How the Deaths of Four Students Changed Indonesia Forever
WHY YOU SHOULD CARE
Because these young men inspired real political change when none seemed possible.
By Erin Cook
Indonesia took a final step in its 20-year process toward democratization last month when some 193 million Indonesians cast their vote for president and members of Parliament. This, the world’s largest one-day election, came 21 years after the fall of the Suharto dictatorship, which was sparked by the violent deaths of four young men protesting the regime from their campus in West Jakarta.
Heri Hertanto wasn’t known around the Trisakti University campus in West Jakarta as an activist. The 21-year-old engineering student, like thousands of students across the country, had just come to check out the demonstrations of the growing student movement on May 12, 1998. But he and three other students would leave school that day in body bags.
Elang Mulia Lesmana, 20, was a joker, a fun guy to be around. While his friends made demands of the government, he made a sign reading: “Lower the price of photocopies and perfume!” Hafidin Royan, 22, hung toward the back of the demonstrations, never on the front lines, and he was shot through the head. Hendriawan Sie, 20, was on campus when he was shot in the neck. The young men’s violent deaths sparked chaos across the capital, and soon the country. Before the month was out, whole neighborhoods would be destroyed, the death count would push past a thousand and Suharto, Indonesia’s long-ruling dictator, would resign. The four young men would be remembered as Pahlawan Reformasi — heroes of the reform.
Student demonstrations had sprung up on campuses around the archipelago since 1988. By 1997 the Asian financial crisis was ravaging the region and the student movement was rising in prominence. Indonesia was badly hit, with the rupiah fallen to historic lows. Dissatisfaction with the president and his New Order government grew. Suharto, a former military general, had seized power in the 1960s and governed decades of relative stability that was rapidly declining. The period also saw Suharto help himself to an estimated $13 to $35 billion over the three decades, leading watchdog Transparency International to label him modern history’s most corrupt leader.
Students at Trisakti and across the country called for the president to resign. The movement was growing quickly, and a police and military policy was introduced to keep the movement confined to campuses. Students could say and do as they pleased — but only within the confines of their campuses. Any efforts to march or gather in public would be stopped.
“There was a consistent growth of large-scale — intercity and interisland — student political movement against the New Order government from 1988, culminating in 1998,” says Ariel Heryanto, a leading researcher in Indonesian student movements and the director of the Monash Herb Feith Indonesian Engagement Centre at Monash University, Australia. While Trisakti University is in the capital, the movement hadn’t been limited to urban areas. In fact, the movement’s heart was outside the usual protest centers like cities and elite campuses, Heryanto says. Instead, it stemmed from grassroots efforts led by students from disadvantaged backgrounds.
Nonetheless, universities saw plenty of demonstrations.

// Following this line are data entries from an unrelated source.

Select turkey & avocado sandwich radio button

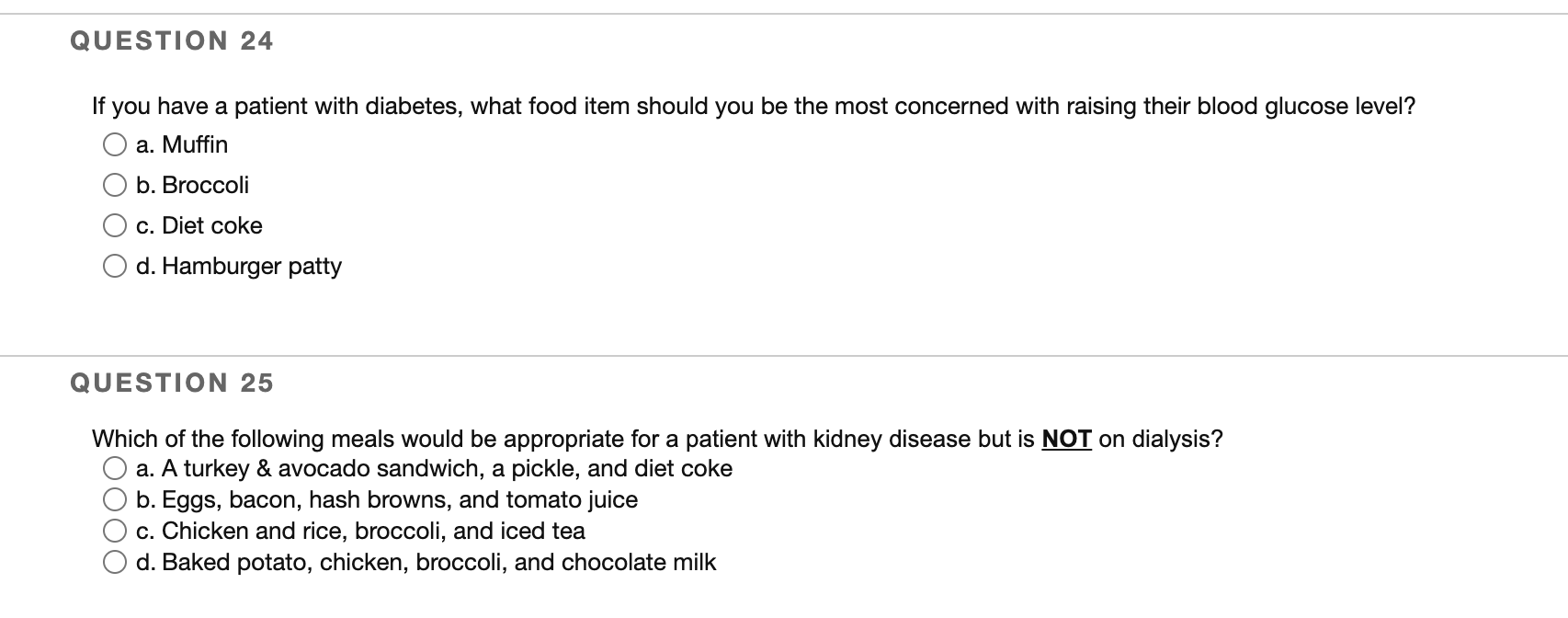[x=114, y=469]
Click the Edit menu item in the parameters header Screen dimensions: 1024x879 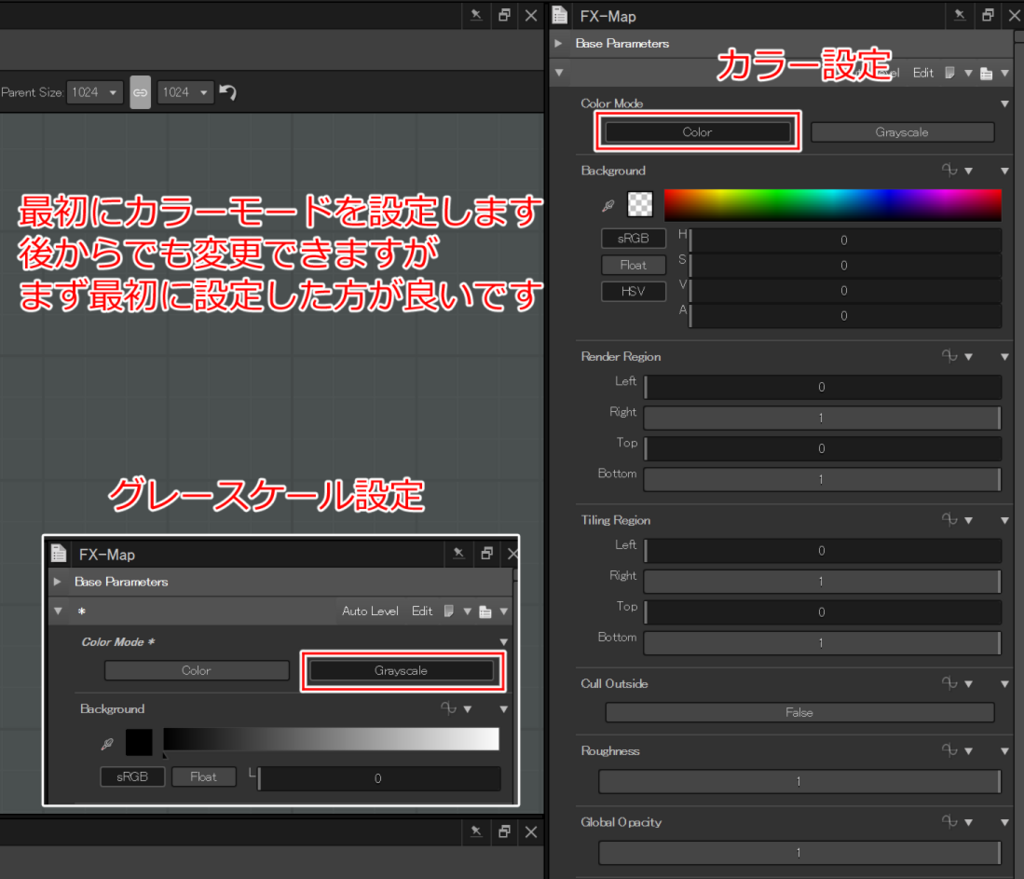(x=922, y=72)
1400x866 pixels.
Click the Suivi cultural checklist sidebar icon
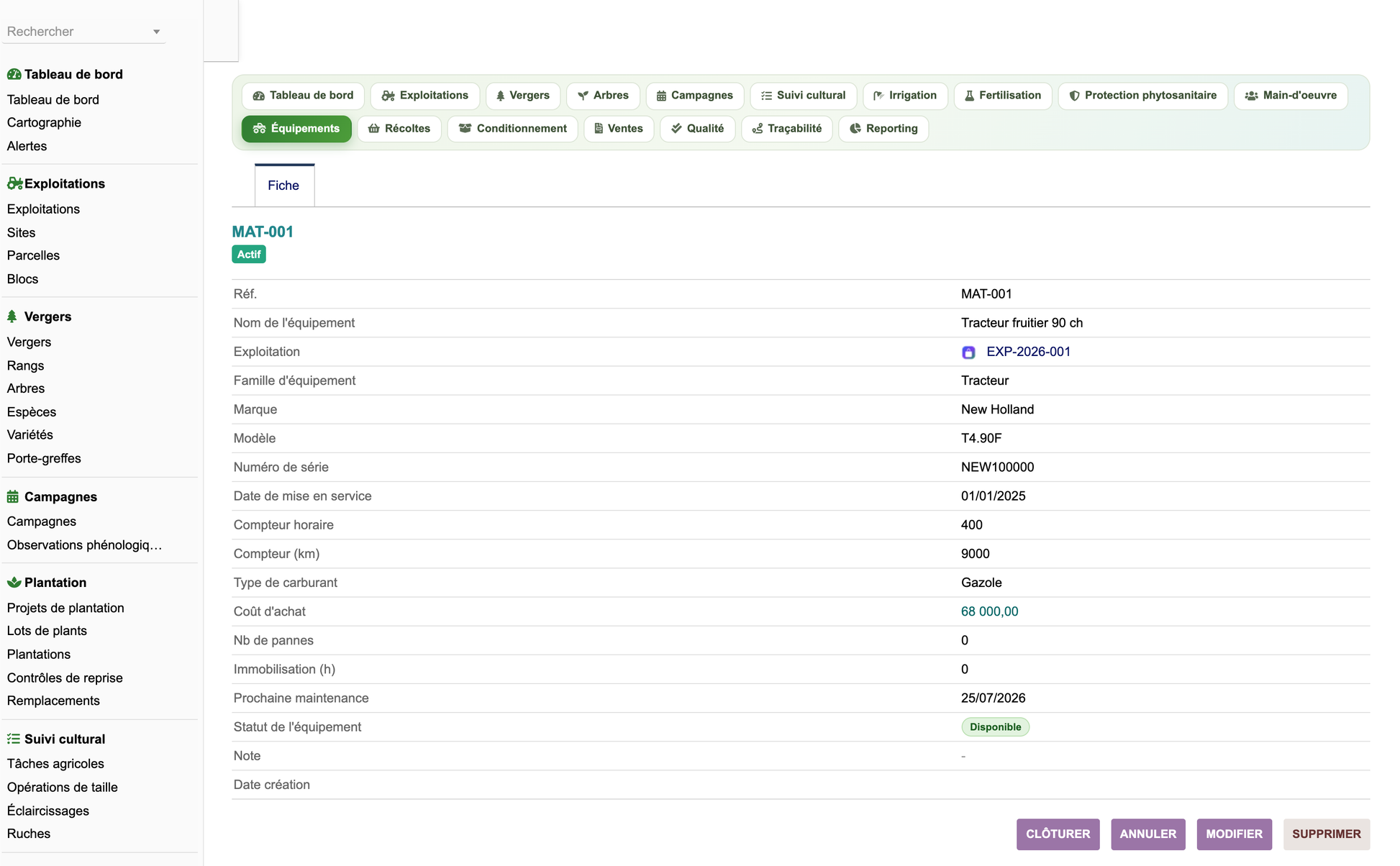pos(14,739)
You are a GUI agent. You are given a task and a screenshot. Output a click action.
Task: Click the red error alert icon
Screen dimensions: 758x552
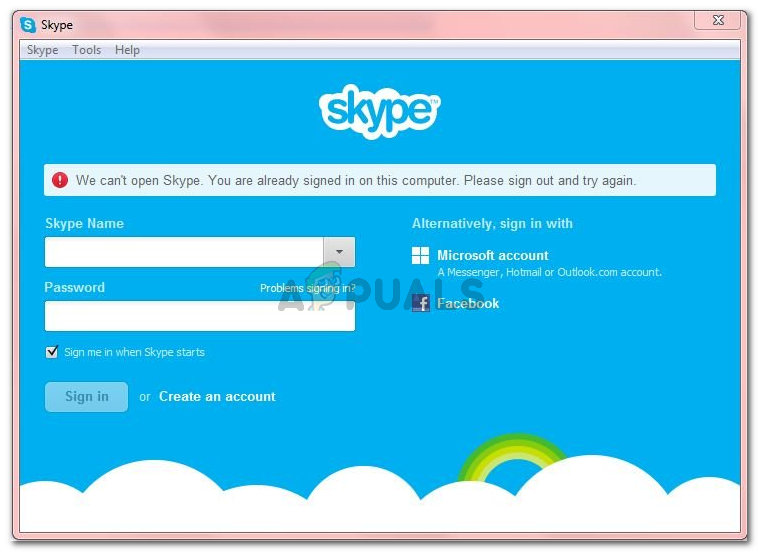tap(60, 180)
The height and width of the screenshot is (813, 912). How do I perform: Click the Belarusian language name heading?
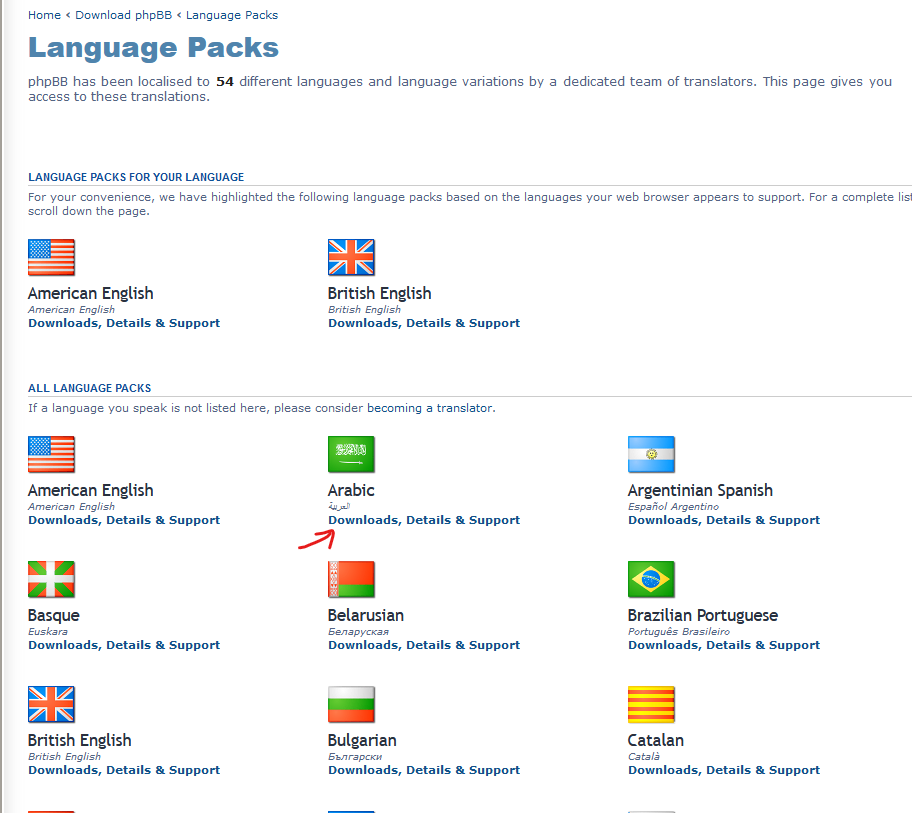(x=366, y=615)
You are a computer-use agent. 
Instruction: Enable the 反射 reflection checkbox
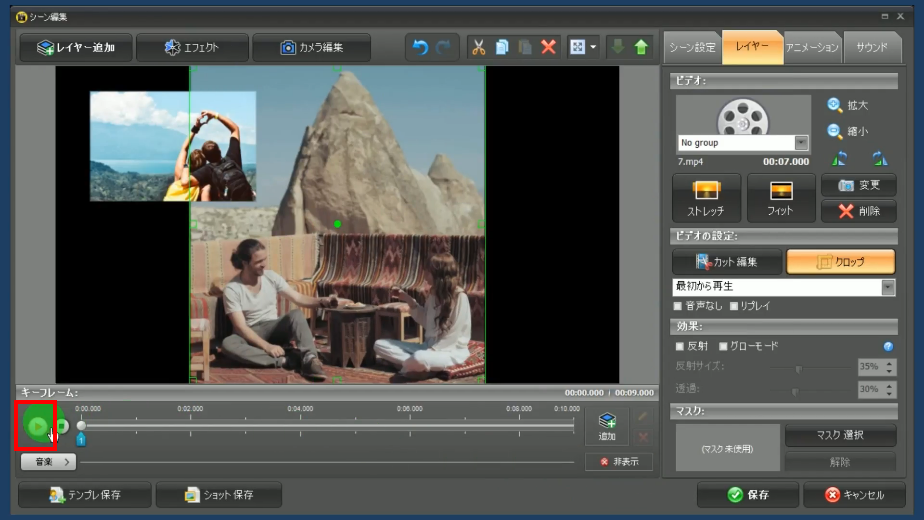pos(680,346)
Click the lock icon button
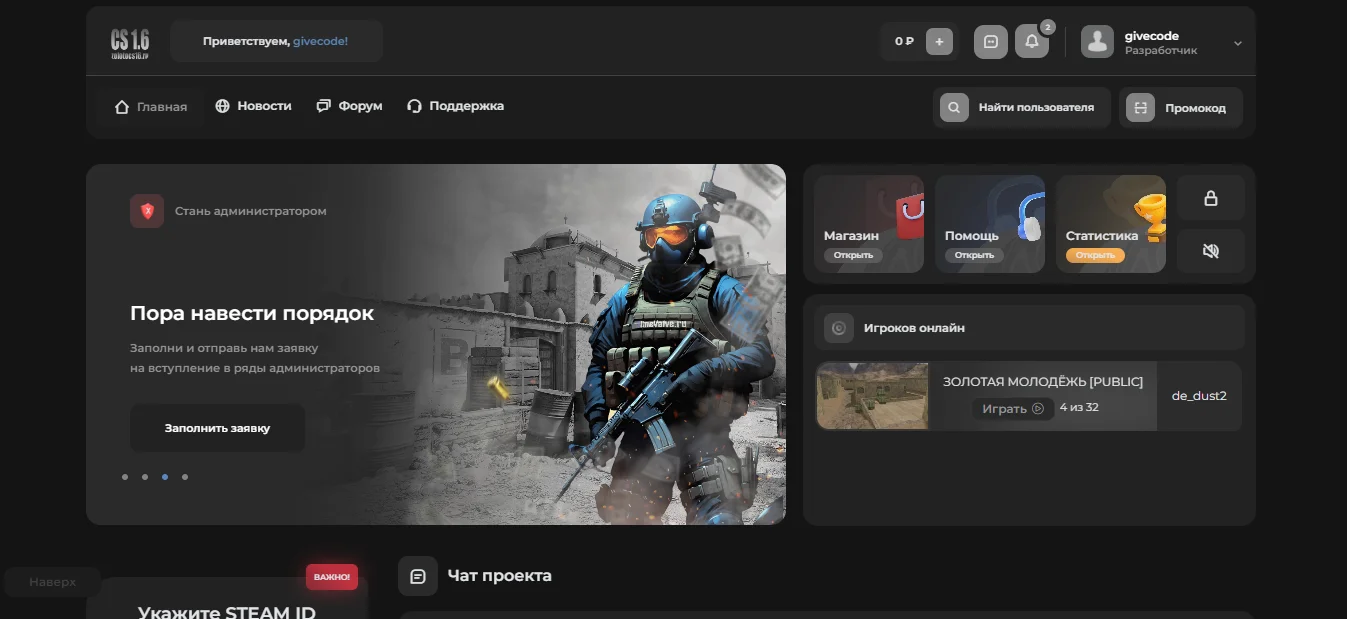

At Trisakti, 6,000 students and faculty gathered that May morning for a 3 1/2-mile march from campus. They barely got started: Riot police stopped the crowd from going farther than a few yards from campus, turning the march into a sit-in. A tense standoff between the students and police and military continued for hours. By late afternoon, the majority of students had left.
Without warning, a verbal back-and-forth between security forces and demonstrators turned deadly. Security forces in riot gear advanced, forcing students on the streets back onto campus, with some huddled in small groups along the footpath and small alleyways. A few pushed back, and police responded with force in a scuffle that escalated quickly. The military opened fire, most with tear gas and rubber bullets, but some fired live rounds. Elang and Hendriawan were struck by bullets as they tried to retreat toward campus for safety. Heri and Hafidin are believed to have been killed by officers stationed on building rooftops and walkways above the road.
Even that much detail has been tough to uncover. Families of the victims, human rights activists and the university have spent two decades agitating for charges to be brought against those responsible. At the very least, they want answers as to why the May 12 demonstration went so wrong. Human Rights Watch’s Indonesia researcher Andreas Harsono says the odds of ever getting such a resolution are slim. “I hope I’m wrong,” he says. “But looking at the history of human rights impunity in Indonesia, it’s not likely.”
Even the truth about the immediate aftermath remains murky. The deaths were officially confirmed and reported by media late in the evening. Word spread quickly throughout the capital and the country, and misdirected fury turned the events into one of Indonesia’s bloodiest chapters. “Riots were initially against Suharto,” Harsono explains. “But the objective changed from him to the ethnic Chinese, who are always the scapegoat in Indonesia.” Rioting and mass violence in North Jakarta, a heavily Chinese-Indonesian part of the city, brought Jakarta to a standstill.
Harsono calls the Trisakti shootings a “breaking point” — not just for the city, but for the New Order regime. As anarchy enveloped the country, the student movement and other activists kept their message clear: Demonstrations and disruption would not end until the president stepped down. The murders of the students “galvanized” the already strong movement, and organized protests continued for weeks. Suharto announced his resignation on May 21, beginning the long transition to bring the world’s fourth-largest country by population to democracy.